### Aim
Could you arrange the material below as a numbered list, skipping blank lines and leaving the pictures out?

------------------------------------------------------------------------

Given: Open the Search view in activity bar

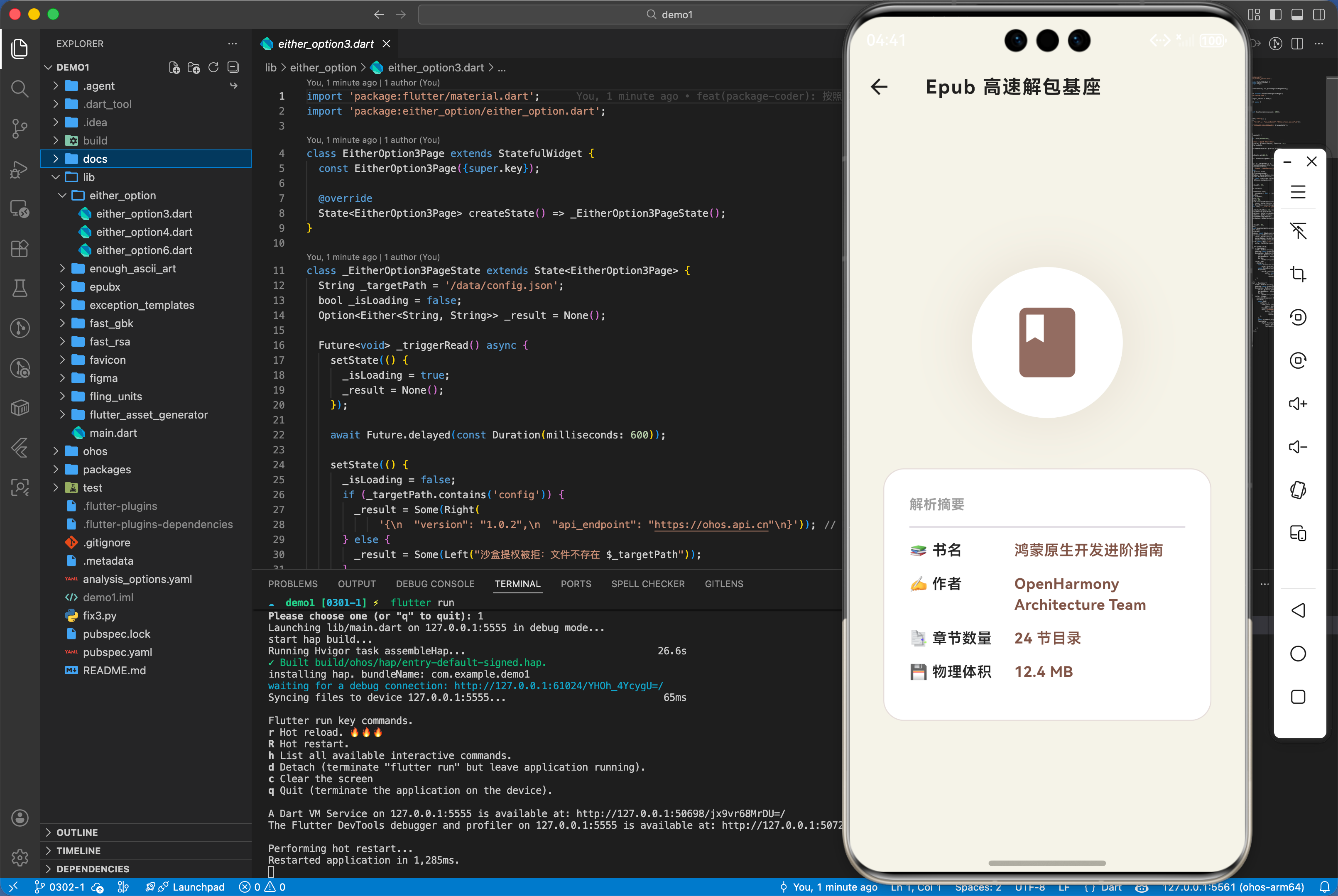Looking at the screenshot, I should coord(20,88).
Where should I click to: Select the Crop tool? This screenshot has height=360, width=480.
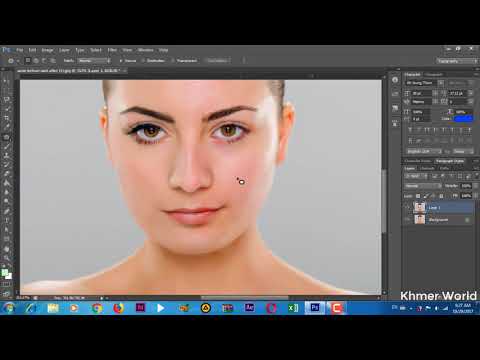[6, 118]
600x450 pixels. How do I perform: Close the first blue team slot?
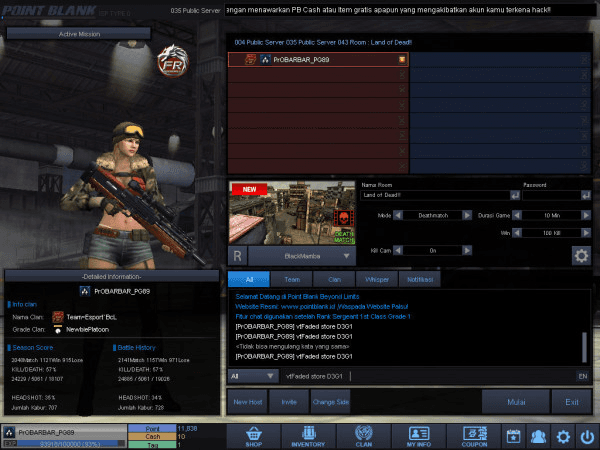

------------------------------------------------------------------------

### Output of the exercise
1. Given: Open the Search view in activity bar
2. Looking at the screenshot, I should coord(20,88).
3. Where should I click to: Select the Crop tool? This screenshot has height=360, width=480.
4. [6, 118]
5. 600x450 pixels. How do I perform: Close the first blue team slot?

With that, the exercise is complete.